We asked business professionals to review the solutions they use. Here are some excerpts of what they said:
"The most valuable feature is stability."
"The dashboard is the most important thing. It provides good visibility and makes management easy. Firepower also provides us with good application visibility and control."
"The most important feature is the intensive way you can troubleshoot Cisco Firepower Firewalls. You can go to the bit level to see why traffic is not handled in the correct way, and the majority of the time it's a networking issue and not a firewall issue. You can solve any problem without Cisco TAC help, because you can go very deeply under the hood to find out how traffic is flowing and whether it is not flowing as expected. That is something I have never seen with other brands."
"One of the most valuable features is the AMP. It's very good and very reliable when it comes to malicious activities, websites, and viruses."
"Provides good integrations and reporting."
"If configured, Firepower provides us with application visibility and control."
"The most valuable feature is the access control list (ACL)."
"It has a good security level. It is a next-generation firewall. It can protect from different types of attacks. We have enabled IPS and IDS."
"So far, I'm happy that they have recently added a firewall role, so I feel a little more comfortable with the security. The threat management is good."
"The VPN feature is the most valuable. It has come in handy during this period when people are working from home. The filtering feature is also valuable because you can easily filter the sites that you don't want to visit. You can also set timely surfing quotas."
"There are many valuable features."
"Each user has the ability to manage the solution."
"Sophos began with a basic version and evolved into something more efficient in terms of performance."
"Orchestration of the firewall is the most valuable feature. It is a fast and agile solution. It is good with protection. It is also very easy to deploy and manage, and its user interface is easy to use."
"The solution has very good security features, is easy to use for administrators and users, and has informative reports."
"This solution does everything and anything a firewall can do."
"It provides us with Layer 2 and Layer 3 security."
"Because we bought two firewalls... we need a central place to manage the policies and deploy them to both devices. It's good that it provides a system management console that is able to manipulate and manage policies in one place and deploy them to different locations."
"The main features of the solution are the control of the site-to-site network access and the overall features."
"The ease of use is most valuable. You can quickly train someone who hasn't seen a firewall in life. You can get people up to speed, and in a few months, they are able to manage this product very easily.

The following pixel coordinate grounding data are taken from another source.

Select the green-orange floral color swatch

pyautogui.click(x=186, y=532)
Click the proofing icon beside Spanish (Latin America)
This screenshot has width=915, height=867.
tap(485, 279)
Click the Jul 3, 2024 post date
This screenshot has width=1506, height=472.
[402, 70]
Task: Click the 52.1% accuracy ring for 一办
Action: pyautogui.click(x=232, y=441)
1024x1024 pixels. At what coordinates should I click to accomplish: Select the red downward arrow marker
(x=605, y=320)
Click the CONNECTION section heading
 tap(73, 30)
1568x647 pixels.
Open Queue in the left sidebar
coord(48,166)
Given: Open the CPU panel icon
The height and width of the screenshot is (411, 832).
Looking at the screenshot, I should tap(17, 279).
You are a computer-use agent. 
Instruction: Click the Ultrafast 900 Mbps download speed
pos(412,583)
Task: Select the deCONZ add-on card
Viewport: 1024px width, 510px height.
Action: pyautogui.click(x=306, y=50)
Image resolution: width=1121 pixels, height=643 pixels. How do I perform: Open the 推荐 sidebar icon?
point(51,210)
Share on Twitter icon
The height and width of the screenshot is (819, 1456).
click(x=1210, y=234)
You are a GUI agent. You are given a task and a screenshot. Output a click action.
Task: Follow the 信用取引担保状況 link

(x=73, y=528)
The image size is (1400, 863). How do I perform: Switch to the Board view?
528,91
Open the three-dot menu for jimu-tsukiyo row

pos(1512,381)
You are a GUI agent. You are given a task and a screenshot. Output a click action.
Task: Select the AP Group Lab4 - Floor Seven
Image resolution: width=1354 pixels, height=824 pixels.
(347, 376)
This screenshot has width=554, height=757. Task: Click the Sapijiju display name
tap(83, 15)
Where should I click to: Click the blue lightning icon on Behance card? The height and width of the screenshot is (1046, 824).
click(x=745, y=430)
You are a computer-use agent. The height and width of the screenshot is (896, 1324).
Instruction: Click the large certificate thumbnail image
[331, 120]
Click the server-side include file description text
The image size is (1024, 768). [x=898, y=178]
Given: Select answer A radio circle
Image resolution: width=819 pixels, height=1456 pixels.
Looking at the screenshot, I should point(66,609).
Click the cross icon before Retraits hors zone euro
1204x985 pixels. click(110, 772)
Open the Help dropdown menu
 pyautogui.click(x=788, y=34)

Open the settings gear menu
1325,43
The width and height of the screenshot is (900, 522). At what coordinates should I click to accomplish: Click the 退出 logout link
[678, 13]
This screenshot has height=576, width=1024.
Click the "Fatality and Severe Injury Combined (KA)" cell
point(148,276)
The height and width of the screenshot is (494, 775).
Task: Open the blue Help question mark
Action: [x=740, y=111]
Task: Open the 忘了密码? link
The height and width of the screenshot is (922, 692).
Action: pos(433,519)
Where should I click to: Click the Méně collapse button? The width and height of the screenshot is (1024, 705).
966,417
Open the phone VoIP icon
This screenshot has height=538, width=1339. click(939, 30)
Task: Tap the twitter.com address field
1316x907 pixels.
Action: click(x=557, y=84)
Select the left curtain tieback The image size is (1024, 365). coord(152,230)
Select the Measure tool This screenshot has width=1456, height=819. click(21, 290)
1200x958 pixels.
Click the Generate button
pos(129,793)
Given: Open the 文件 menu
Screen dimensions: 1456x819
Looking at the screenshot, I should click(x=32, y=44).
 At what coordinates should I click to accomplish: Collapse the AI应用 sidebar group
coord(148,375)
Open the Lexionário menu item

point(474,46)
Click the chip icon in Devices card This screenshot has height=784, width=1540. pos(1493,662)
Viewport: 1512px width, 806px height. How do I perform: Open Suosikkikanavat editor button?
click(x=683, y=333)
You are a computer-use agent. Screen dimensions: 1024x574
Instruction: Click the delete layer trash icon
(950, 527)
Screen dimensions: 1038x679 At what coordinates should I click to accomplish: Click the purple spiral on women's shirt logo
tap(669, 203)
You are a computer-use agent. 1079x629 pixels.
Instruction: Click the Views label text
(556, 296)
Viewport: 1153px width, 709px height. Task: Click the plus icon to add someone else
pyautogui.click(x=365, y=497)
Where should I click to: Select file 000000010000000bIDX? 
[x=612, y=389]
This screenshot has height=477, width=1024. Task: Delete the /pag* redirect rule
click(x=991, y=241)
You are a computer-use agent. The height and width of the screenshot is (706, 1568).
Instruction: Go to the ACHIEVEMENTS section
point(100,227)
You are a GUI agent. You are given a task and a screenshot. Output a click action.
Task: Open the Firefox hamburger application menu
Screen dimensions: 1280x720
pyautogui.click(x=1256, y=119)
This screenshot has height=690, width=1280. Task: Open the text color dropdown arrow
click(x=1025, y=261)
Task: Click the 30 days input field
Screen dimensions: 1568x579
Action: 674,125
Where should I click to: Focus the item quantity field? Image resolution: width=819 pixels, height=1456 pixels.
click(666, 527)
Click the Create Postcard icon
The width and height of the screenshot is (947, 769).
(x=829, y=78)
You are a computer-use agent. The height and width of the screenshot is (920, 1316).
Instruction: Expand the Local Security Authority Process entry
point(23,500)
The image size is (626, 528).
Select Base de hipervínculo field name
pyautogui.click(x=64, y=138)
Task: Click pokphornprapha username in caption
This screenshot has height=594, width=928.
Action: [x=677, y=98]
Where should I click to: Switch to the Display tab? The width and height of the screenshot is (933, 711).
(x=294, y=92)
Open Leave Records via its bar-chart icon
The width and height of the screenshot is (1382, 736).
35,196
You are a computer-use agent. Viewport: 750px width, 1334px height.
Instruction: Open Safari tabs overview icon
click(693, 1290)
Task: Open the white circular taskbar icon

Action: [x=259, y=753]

It is a very user-friendly, scalable, and stable product. Its price is also spot-on."
"The set up of the VPN is pretty straightforward. Being able to build VPNs on the fly for certain users, if need be, is also valuable."
"WatchGuard has a very easy VPN and branch office VPN setup, so we use those pretty extensively."
"After conducting several tests I found the antivirus is working very well. Additionally, they have a very interesting feature, DNS WatchGuard, which is checking DNS requests for phishing, among other things, and it has caught a lot of unwanted attempts and attacks."
"The solution has increased productivity with our outside salespeople being able to connect into their computers and use those remotely."
"I would like to see improvement when you create policies on Snort 3 IPS on Cisco Firepower. On Snort 2, it was more like a UI page where you had some multiple choices where you could tweak your config. On Snort 3, the idea is more to build some rules on the text file or JSON file, then push it. So, I would like to see a lot of improvements here."
"The initial setup could be simplified, as it can be complex for new users."
"I believe that the current feature set of the device is very good and the only thing that Cisco should work on is improving the user experience with the device."
"The initial setup can be a bit complex for those unfamiliar with the solution."
"When you make any changes, irrespective of whether they are big or small, Firepower takes too much time. It is very time-consuming. Even for small changes, you have to wait for 60 seconds or maybe more, which is not good. Similarly, when you have many IPS rules and policies, it slows down, and there is an impact on its performance."
"Cisco makes horrible UIs, so the interface is something that should be improved."
"One issue with Firepower Management Center is deployment time. It takes seven to 10 minutes and that's a long time for deployment. In that amount of time, management or someone else can ask me to change something or to provide permissions, but during that time, doing so is not possible. It's a drawback with Cisco. Other vendors, like Palo Alto or Fortinet do not have this deployment time issue."
"FirePOWER does a good job when it comes to providing us with visibility into threats, but I would like to see a more proactive stance to it."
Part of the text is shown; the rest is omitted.